Stored data entries

--- --- ---

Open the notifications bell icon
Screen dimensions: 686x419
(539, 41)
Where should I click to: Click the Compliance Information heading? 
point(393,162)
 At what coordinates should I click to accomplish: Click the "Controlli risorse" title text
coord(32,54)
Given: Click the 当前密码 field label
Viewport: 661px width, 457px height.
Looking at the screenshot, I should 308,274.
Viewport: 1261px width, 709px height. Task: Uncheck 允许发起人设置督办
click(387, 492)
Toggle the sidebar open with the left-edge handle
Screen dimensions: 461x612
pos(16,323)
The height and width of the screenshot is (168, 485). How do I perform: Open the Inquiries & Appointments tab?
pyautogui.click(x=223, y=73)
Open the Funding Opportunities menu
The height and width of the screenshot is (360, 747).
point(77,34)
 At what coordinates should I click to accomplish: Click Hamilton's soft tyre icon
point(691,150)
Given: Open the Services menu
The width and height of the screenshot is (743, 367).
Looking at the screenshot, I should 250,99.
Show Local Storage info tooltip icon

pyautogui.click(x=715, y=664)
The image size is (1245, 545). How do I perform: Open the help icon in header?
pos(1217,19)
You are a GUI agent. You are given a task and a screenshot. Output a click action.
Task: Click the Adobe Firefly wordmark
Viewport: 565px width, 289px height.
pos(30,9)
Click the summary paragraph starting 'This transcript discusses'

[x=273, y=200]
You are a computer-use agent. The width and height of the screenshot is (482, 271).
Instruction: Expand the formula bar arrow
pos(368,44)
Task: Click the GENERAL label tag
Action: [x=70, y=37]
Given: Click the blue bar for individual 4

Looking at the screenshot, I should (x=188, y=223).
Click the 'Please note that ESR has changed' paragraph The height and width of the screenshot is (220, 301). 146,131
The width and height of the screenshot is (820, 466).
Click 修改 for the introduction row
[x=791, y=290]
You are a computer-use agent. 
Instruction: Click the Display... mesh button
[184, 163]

--- --- ---

- Description of the task
Search the records for the string "agent", and copy every line that holds it.

- Response to this exercise
You are a GUI agent. You are given a task and a screenshot. Output a click action.
You are a computer-use agent. The width and height of the screenshot is (482, 271).
You are a computer-use agent. 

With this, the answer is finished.